Si è ingrandita (ben 18 centimetri più lunga), ha una carrozzeria più lineare ed elegante, il turbodiesel è un "2.2" invece del vecchio due litri, le marce dell'automatico sono cinque al posto di quattro, è saltata fuori persino la terza fila di sedili (come su una monovolume), eppure la "Santa Fe" è quella di sempre. Semplicemente "gonfiata" per inseguire Volkswagen "Touareg" e Volvo "XC90".

La "Santa Fe" seconda generazione è un'auto ben riuscita.
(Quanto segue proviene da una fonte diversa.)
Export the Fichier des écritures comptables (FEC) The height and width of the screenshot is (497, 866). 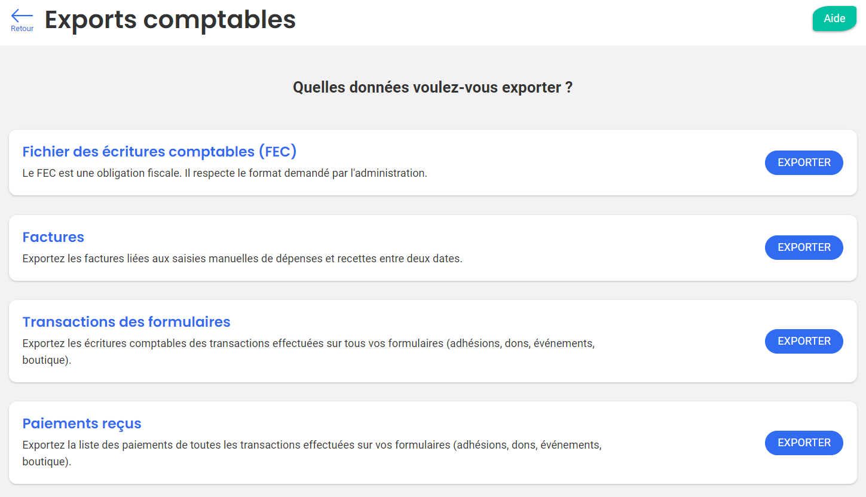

Il posto per il guidatore è comodo e offre un'ottima visuale, mentre le regolazioni di sedile e volante, in altezza e profondità, permettono a tutti di trovare la posizione migliore. L'abitacolo è spazioso e dietro stanno comodi anche tre adulti. E poi ci sono i due sedili da estrarre dal fondo del bagagliaio, niente affatto male: lo spazio per le gambe è sufficiente e non si è costretti a contorsioni e viaggi con le ginocchia sotto il mento.

La "Santa Fe" offre il confort di un'ammiraglia, ma pesa parecchio: 2090 chilogrammi in condizioni di prova. Si capisce, quindi, come mai l'aumento di cilindrata non abbia portato grandi benefici nelle prestazioni. La sport utility coreana è un'auto da 175 km/h, con uno "0-100" da 14,3 secondi e una buona ripresa. Però la sensazione è quella di una vettura votata al confort più che al piacere di guida. La "Santa Fe" va benissimo alle andature turistiche, ma non è l'ideale se si cerca una maggiore sportività nelle risposte. Lo sterzo è un po' lento, ma progressivo, mentre l'Esp fornito di serie interviene in maniera efficace.

Nell'off-road, la "Santa Fe" è discreta. Rispetto alla vecchia trazione integrale permanente con tre differenziali, ora c'è di serie il Tod (Torque on Demand), che gestisce elettronicamente la frizione centrale. Il sistema è valido ed è adottato da sempre più Suv, ma per andare dappertutto ci vorrebbero le marce ridotte.